Pendant des siècles, les mathématiciens ont cherché à comprendre et à modéliser le mouvement des fluides. Les équations qui décrivent comment les ondulations plissent la surface d’un étang ont également aidé les chercheurs à prédire le temps, à concevoir de meilleurs avions et à caractériser la circulation du sang dans le système circulatoire. Ces équations sont d’une simplicité trompeuse lorsqu’elles sont écrites dans le bon langage mathématique. Cependant, leurs solutions sont si complexes qu’il peut être extrêmement difficile de donner un sens aux questions les plus élémentaires à leur sujet.
Peut-être la plus ancienne et la plus importante de ces équations, formulée par Leonhard Euler il y a plus de 250 ans, décrit l’écoulement d’un fluide idéal et incompressible : un fluide sans viscosité ni frottement interne, et qui ne peut pas être forcé dans un volume plus petit. “Presque toutes les équations de fluides non linéaires sont en quelque sorte dérivées des équations d’Euler”, a déclaré Tarek Elgindi, mathématicien à Duke University. “Ce sont les premiers, pourrait-on dire.”
Pourtant, il reste beaucoup d’inconnues sur les équations d’Euler, y compris si elles sont toujours un modèle précis d’écoulement de fluide idéal. L’un des problèmes centraux de la dynamique des fluides est de déterminer si les équations échouent, produisant des valeurs absurdes qui les rendent incapables de prédire les états futurs d’un fluide.
Les mathématiciens soupçonnent depuis longtemps qu’il existe des conditions initiales qui provoquent la rupture des équations. Mais ils n’ont pas été en mesure de le prouver.

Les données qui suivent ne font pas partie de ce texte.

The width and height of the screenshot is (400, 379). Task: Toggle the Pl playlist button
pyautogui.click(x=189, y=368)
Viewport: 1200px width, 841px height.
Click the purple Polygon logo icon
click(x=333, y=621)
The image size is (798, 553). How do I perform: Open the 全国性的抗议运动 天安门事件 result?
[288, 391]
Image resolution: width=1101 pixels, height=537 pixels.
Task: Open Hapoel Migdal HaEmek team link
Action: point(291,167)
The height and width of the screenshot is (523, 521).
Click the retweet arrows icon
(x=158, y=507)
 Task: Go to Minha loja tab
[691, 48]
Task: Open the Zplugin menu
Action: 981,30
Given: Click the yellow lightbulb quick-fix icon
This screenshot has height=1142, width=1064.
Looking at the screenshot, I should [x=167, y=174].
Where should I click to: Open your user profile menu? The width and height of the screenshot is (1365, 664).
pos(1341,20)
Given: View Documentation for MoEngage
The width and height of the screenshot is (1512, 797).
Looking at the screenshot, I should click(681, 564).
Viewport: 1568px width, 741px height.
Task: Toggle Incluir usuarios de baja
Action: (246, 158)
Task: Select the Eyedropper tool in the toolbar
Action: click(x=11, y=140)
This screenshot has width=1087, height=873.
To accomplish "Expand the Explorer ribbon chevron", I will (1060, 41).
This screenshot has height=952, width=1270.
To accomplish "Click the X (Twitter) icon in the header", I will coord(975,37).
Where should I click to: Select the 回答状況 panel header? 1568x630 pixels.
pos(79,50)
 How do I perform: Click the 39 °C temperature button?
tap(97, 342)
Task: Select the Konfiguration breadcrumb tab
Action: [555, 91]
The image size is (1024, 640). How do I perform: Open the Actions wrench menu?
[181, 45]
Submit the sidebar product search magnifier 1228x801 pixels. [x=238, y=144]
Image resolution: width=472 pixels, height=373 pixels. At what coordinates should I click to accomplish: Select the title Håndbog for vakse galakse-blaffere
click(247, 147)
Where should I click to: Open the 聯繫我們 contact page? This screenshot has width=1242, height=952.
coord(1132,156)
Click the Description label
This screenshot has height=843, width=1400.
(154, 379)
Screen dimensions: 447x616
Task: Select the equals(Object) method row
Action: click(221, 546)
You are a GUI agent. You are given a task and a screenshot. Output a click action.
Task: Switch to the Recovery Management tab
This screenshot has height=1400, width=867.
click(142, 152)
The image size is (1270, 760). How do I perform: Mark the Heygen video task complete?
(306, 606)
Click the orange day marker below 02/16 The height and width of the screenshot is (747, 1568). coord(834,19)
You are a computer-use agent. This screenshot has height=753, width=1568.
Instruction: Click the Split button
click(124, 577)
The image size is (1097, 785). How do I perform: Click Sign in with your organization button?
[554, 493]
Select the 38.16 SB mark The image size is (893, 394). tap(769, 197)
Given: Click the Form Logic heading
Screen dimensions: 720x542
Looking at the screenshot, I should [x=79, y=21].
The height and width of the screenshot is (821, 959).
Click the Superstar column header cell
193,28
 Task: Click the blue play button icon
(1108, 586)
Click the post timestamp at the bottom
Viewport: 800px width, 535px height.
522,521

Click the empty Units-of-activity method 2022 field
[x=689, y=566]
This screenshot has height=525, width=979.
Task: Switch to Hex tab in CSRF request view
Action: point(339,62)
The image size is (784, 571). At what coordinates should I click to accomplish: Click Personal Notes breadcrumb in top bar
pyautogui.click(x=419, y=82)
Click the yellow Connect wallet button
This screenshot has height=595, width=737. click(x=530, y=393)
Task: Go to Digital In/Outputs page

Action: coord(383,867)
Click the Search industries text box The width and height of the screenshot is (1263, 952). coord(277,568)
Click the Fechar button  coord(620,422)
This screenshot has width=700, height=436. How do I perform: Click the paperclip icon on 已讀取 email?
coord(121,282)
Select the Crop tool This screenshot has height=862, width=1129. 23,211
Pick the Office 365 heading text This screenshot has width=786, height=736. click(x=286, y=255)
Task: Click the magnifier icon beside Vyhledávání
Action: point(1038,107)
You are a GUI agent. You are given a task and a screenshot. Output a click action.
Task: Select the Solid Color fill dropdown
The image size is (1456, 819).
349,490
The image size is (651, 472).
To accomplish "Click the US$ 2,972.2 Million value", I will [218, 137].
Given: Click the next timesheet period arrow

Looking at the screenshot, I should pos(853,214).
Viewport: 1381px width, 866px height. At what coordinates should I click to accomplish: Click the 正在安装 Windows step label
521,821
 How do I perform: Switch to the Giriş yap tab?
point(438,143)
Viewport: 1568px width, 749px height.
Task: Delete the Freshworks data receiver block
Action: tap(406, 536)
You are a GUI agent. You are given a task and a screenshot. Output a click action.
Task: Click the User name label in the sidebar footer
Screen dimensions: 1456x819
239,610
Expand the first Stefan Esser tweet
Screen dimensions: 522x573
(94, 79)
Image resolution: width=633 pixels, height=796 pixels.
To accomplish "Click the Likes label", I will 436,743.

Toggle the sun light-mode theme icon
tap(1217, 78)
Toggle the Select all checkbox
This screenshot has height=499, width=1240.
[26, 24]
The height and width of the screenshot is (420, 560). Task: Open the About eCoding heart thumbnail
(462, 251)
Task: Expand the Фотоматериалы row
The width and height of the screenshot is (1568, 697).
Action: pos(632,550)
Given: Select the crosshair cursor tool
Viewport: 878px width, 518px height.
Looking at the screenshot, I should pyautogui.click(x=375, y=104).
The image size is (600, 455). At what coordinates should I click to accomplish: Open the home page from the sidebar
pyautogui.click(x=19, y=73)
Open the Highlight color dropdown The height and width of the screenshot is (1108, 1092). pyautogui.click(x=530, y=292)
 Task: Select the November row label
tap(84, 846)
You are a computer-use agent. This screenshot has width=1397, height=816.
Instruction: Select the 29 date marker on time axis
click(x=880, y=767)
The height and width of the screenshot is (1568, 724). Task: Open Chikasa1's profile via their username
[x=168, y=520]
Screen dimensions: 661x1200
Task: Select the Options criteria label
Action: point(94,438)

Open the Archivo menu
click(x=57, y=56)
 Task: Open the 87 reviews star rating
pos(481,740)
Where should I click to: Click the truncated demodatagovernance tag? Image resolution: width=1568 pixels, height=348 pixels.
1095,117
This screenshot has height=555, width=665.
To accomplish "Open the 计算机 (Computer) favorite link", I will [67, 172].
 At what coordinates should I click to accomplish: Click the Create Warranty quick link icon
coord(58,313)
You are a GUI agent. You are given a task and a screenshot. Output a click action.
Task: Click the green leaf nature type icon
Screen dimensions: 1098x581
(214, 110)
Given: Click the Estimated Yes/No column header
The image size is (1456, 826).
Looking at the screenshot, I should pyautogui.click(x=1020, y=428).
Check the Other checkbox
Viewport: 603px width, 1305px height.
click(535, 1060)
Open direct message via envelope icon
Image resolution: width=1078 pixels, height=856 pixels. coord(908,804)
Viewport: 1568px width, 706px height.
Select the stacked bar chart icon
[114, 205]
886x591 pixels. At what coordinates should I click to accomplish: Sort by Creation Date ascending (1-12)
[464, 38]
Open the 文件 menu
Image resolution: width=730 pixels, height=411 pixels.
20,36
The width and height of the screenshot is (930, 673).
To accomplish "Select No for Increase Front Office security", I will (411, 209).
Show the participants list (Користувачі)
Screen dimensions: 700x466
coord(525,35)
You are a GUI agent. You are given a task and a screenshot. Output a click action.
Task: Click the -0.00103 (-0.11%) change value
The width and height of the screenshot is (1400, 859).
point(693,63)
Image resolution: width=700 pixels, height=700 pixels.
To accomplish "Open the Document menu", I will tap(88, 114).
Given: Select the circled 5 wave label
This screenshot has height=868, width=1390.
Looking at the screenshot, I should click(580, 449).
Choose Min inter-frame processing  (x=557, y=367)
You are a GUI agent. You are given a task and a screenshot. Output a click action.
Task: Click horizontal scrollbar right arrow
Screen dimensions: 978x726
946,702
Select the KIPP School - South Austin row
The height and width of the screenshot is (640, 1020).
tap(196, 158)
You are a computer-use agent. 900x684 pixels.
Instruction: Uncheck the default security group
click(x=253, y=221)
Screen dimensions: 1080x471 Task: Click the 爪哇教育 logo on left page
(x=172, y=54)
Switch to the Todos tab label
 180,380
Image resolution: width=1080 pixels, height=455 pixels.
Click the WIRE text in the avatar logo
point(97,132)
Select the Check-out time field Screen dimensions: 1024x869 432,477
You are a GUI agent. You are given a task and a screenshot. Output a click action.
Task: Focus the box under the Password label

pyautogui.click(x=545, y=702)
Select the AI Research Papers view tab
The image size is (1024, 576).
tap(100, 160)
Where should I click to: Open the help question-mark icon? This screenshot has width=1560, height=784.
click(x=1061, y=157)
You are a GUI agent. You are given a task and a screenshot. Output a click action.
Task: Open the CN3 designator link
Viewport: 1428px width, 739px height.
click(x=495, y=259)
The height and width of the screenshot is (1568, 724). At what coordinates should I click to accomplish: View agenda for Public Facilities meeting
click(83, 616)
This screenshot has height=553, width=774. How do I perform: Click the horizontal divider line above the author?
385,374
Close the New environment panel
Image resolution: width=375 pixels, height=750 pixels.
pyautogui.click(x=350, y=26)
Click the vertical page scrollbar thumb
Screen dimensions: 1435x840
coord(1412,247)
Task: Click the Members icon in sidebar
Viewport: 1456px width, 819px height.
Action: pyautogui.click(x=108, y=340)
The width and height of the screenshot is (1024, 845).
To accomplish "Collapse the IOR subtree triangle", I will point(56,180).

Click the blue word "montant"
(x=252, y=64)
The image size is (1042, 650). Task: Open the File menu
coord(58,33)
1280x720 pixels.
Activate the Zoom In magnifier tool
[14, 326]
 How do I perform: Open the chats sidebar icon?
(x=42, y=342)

Dans une préimpression mis en ligne en octobre, un duo de mathématiciens a montré qu’une version particulière des équations d’Euler échoue effectivement parfois. La preuve marque une percée majeure – et bien qu’elle ne résolve pas complètement le problème pour la version plus générale des équations, elle laisse espérer qu’une telle solution est enfin à portée de main. “C’est un résultat incroyable”, a déclaré Tristan Buckmaster, un mathématicien de l’Université du Maryland qui n’a pas participé aux travaux. “Il n’y a pas de résultats de ce genre dans la littérature.”
Il n’y a qu’un hic.
La preuve de 177 pages – le résultat d’un programme de recherche d’une décennie – fait un usage important des ordinateurs. Cela rend sans doute difficile pour les autres mathématiciens de le vérifier. (En fait, ils sont toujours en train de le faire, bien que de nombreux experts pensent que le nouveau travail s’avérera correct.) Cela les oblige également à tenir compte des questions philosophiques sur ce qu’est une “preuve” et ce qu’elle signifie si la seule façon viable de résoudre des questions aussi importantes à l’avenir est à l’aide d’ordinateurs.
Apercevoir la bête
En principe, si vous connaissez l’emplacement et la vitesse de chaque particule dans un fluide, les équations d’Euler devraient pouvoir prédire comment le fluide évoluera pour toujours. Mais les mathématiciens veulent savoir si c’est réellement le cas. Peut-être que dans certaines situations, les équations se dérouleront comme prévu, produisant des valeurs précises pour l’état du fluide à un moment donné, seulement pour qu’une de ces valeurs monte soudainement en flèche à l’infini. À ce stade, on dit que les équations d’Euler donnent lieu à une “singularité” – ou, plus dramatiquement, à “exploser”.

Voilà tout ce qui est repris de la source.